The club was formed in Kelvinhaugh, Glasgow in 1885, under the name Partick Hibernians, its first recorded game being a 1–0 defeat to Woodbank.

In August 1885, the club changed its name to St Peter's (possibly named after St Peter's church in Partick), joined the Scottish Football Association, and entered the 1885–86 Scottish Cup. The club had the misfortune to be drawn at Queen's Park in the first round, and the tie was moved up a week so that it could be one of the entertainments at the Queen's Park athletic sports. Within ten minutes, Queen's Park was four goals to the good, by half-time the score was 8, and by the end 16, St Peter's only making Gillespie in the Queen's Park goal work once.
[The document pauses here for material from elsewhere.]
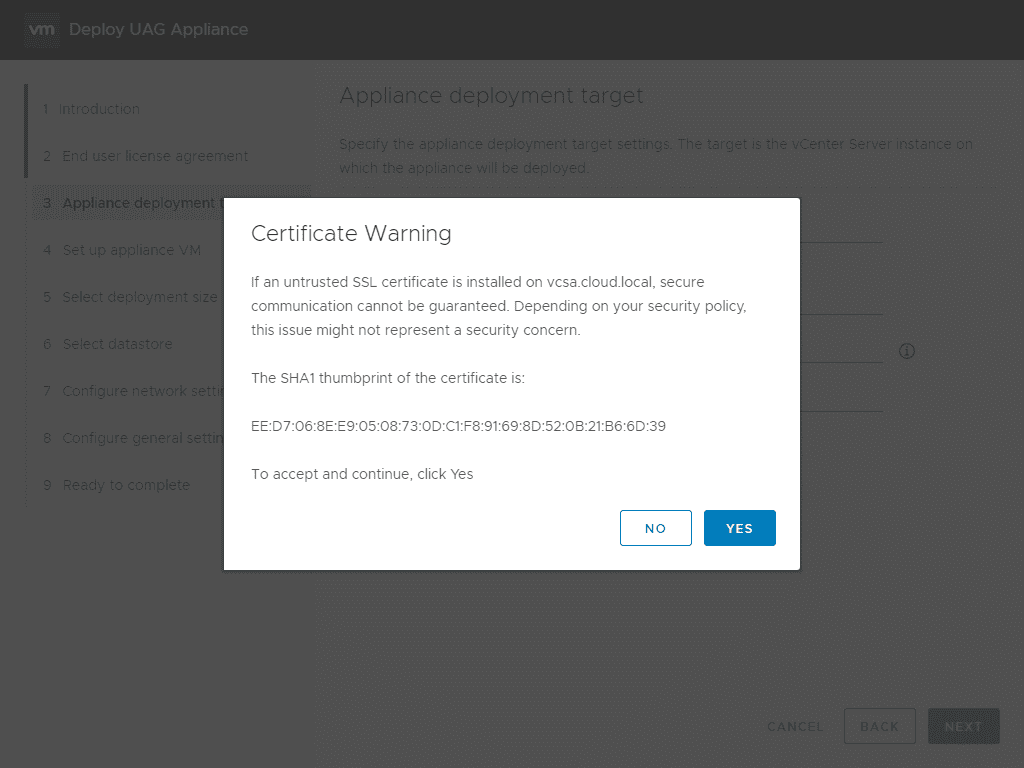Jump to Select deployment size step

[x=139, y=297]

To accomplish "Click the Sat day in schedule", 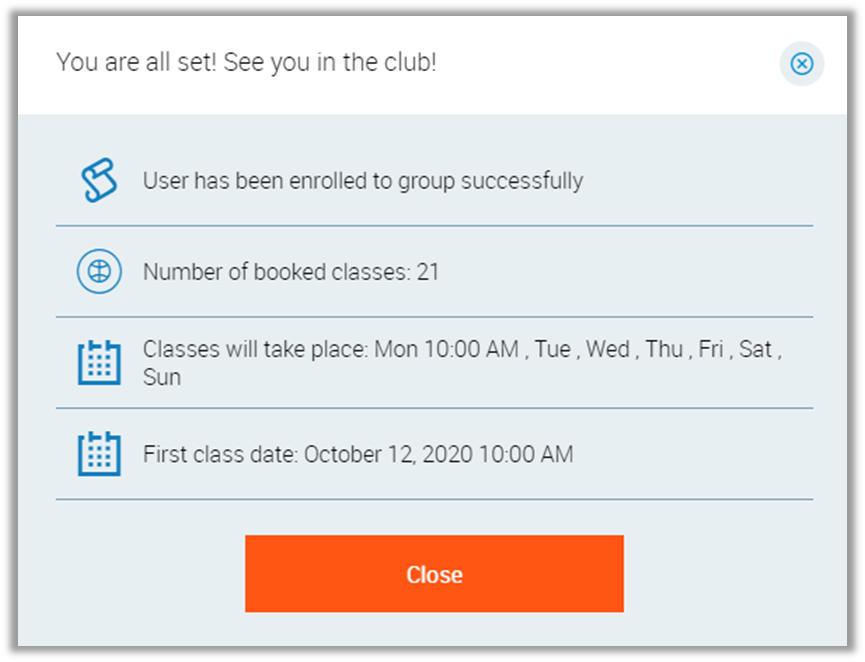I will [x=755, y=350].
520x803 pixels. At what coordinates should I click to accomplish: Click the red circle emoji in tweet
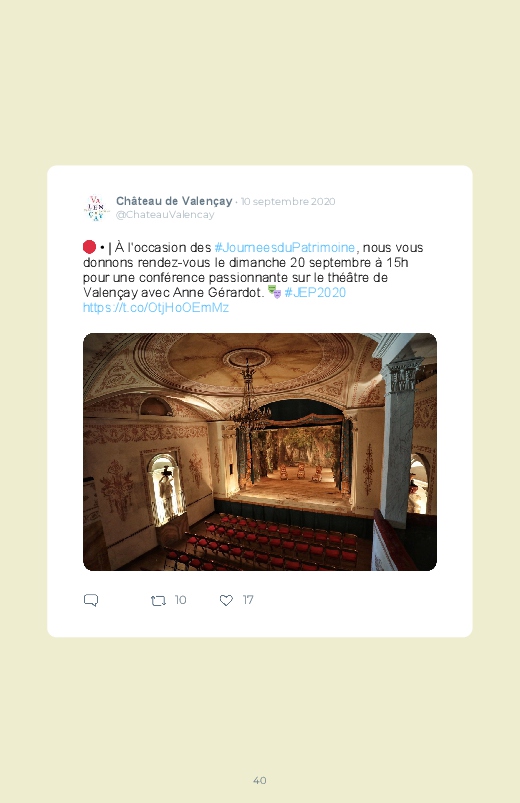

The score remains the Spiders' record victory and, at the time, was the second-highest win in the Scottish Cup.

The club survived its baptism of fire and even picked up a big win itself in October, 9–1 against Mearns Athletic. However the club lost both of its other competitive matches - 6–1 to Clyde in the first round of the 1886–87 Scottish Cup and 3–1 to Whitefield in the 1886–87 Govan Charity Cup, although a week after the defeat to Clyde, St Peter's scored a remarkable 5–0 victory over a scratch side from Hibernians F.C. The game was however notable for taking place at Glengarry Park, the home of the Columba club started up by Brother Walfrid, and to raise funds for a charity run by him, proving to be a key influence in the foundation of Celtic.

St Peter's did not renew its subscription for a third season of senior football and the last record of the club is of John Rae breaking his thigh bone during training in March 1887. By 1888 Copeland Park was no longer being used for football.

==Colours==

The club wore light blue jerseys, dark blue "pants", and scarlet hose.

==Ground==

St Peter's originally played at Eastvale Park, 10 minutes' walk from the Finnieston car stop, the club crossing the Clyde to Copeland Park in August 1886, replacing the Pilgrims as tenants of the Customs Cricket Club.